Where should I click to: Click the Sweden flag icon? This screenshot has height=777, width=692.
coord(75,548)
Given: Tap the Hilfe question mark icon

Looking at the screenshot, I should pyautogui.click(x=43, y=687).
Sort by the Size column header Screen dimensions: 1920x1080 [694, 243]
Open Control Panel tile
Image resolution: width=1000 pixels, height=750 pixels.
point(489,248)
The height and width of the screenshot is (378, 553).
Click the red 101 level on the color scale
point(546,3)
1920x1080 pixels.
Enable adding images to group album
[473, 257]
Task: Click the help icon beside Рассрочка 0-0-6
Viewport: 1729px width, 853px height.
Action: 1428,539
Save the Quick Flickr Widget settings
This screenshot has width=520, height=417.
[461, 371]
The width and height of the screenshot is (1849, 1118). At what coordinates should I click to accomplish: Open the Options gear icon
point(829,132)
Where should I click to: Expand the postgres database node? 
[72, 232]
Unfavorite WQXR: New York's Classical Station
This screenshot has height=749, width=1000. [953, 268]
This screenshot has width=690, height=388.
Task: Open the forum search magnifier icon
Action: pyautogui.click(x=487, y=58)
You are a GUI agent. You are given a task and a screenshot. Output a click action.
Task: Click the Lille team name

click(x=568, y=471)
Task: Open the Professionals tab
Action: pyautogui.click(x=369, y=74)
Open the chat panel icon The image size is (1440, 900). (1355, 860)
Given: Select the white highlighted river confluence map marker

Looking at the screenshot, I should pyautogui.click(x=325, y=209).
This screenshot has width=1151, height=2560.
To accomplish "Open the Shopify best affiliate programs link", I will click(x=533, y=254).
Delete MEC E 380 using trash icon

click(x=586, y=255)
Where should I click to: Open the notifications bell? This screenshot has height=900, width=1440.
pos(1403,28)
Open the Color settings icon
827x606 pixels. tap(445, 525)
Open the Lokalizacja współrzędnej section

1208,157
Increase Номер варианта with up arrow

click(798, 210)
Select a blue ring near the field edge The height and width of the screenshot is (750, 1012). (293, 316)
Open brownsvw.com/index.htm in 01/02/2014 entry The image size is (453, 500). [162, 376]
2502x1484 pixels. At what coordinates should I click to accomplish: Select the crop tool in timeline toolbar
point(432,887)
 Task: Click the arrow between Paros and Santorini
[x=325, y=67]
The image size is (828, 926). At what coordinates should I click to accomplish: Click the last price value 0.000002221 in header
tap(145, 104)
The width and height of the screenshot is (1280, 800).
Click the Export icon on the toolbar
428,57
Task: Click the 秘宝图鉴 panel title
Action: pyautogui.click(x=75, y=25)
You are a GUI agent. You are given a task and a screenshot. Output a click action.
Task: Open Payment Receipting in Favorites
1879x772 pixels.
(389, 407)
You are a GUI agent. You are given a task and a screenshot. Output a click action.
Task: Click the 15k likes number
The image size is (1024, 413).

• [Instructions for the task]: Can you copy out every item above, character for character, with nothing left out?

• [Full response]:
Where should I click to: Click the Sweden flag icon? This screenshot has height=777, width=692.
coord(75,548)
Given: Tap the Hilfe question mark icon

Looking at the screenshot, I should pyautogui.click(x=43, y=687).
Sort by the Size column header Screen dimensions: 1920x1080 [694, 243]
Open Control Panel tile
Image resolution: width=1000 pixels, height=750 pixels.
point(489,248)
The height and width of the screenshot is (378, 553).
Click the red 101 level on the color scale
point(546,3)
1920x1080 pixels.
Enable adding images to group album
[473, 257]
Task: Click the help icon beside Рассрочка 0-0-6
Viewport: 1729px width, 853px height.
Action: 1428,539
Save the Quick Flickr Widget settings
This screenshot has width=520, height=417.
[461, 371]
The width and height of the screenshot is (1849, 1118). At what coordinates should I click to accomplish: Open the Options gear icon
point(829,132)
Where should I click to: Expand the postgres database node? 
[72, 232]
Unfavorite WQXR: New York's Classical Station
This screenshot has height=749, width=1000. [953, 268]
This screenshot has width=690, height=388.
Task: Open the forum search magnifier icon
Action: pyautogui.click(x=487, y=58)
You are a GUI agent. You are given a task and a screenshot. Output a click action.
Task: Click the Lille team name

click(x=568, y=471)
Task: Open the Professionals tab
Action: pyautogui.click(x=369, y=74)
Open the chat panel icon The image size is (1440, 900). (1355, 860)
Given: Select the white highlighted river confluence map marker

Looking at the screenshot, I should pyautogui.click(x=325, y=209).
This screenshot has width=1151, height=2560.
To accomplish "Open the Shopify best affiliate programs link", I will click(x=533, y=254).
Delete MEC E 380 using trash icon

click(x=586, y=255)
Where should I click to: Open the notifications bell? This screenshot has height=900, width=1440.
pos(1403,28)
Open the Color settings icon
827x606 pixels. tap(445, 525)
Open the Lokalizacja współrzędnej section

1208,157
Increase Номер варианта with up arrow

click(798, 210)
Select a blue ring near the field edge The height and width of the screenshot is (750, 1012). (293, 316)
Open brownsvw.com/index.htm in 01/02/2014 entry The image size is (453, 500). [162, 376]
2502x1484 pixels. At what coordinates should I click to accomplish: Select the crop tool in timeline toolbar
point(432,887)
 Task: Click the arrow between Paros and Santorini
[x=325, y=67]
The image size is (828, 926). At what coordinates should I click to accomplish: Click the last price value 0.000002221 in header
tap(145, 104)
The width and height of the screenshot is (1280, 800).
Click the Export icon on the toolbar
428,57
Task: Click the 秘宝图鉴 panel title
Action: pyautogui.click(x=75, y=25)
You are a GUI agent. You are given a task and a screenshot. Output a click action.
Task: Open Payment Receipting in Favorites
1879x772 pixels.
(389, 407)
You are a GUI agent. You are given a task and a screenshot. Output a click action.
Task: Click the 15k likes number
The image size is (1024, 413).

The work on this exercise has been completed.